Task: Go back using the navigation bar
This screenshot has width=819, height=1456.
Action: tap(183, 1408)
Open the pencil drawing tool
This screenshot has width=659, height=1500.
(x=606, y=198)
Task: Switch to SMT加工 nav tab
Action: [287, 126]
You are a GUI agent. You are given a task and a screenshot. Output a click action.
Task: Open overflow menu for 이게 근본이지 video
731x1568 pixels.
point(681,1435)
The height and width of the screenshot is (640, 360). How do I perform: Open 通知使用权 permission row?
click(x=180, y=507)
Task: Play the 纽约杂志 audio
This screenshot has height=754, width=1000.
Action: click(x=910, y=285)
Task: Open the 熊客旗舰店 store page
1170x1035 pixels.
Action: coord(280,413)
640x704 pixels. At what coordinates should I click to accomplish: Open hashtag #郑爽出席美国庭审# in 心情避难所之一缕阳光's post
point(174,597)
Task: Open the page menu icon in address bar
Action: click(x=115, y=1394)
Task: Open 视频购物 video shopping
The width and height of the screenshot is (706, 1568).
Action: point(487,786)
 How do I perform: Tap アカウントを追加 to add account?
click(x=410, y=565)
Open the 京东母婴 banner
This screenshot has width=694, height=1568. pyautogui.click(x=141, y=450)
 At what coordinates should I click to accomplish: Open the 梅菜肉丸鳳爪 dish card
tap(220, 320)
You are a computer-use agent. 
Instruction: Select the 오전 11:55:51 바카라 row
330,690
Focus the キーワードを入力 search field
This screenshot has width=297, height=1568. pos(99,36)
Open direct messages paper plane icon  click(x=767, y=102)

→ Problem to work on: Retype the stretch of entries from the line containing "Task: Open 视频购物 video shopping" through the line containing "This screenshot has width=694, height=1568.", both ends included, with every character unchanged.

→ Exercise result:
Task: Open 视频购物 video shopping
The width and height of the screenshot is (706, 1568).
Action: point(487,786)
 How do I perform: Tap アカウントを追加 to add account?
click(x=410, y=565)
Open the 京东母婴 banner
This screenshot has width=694, height=1568. pyautogui.click(x=141, y=450)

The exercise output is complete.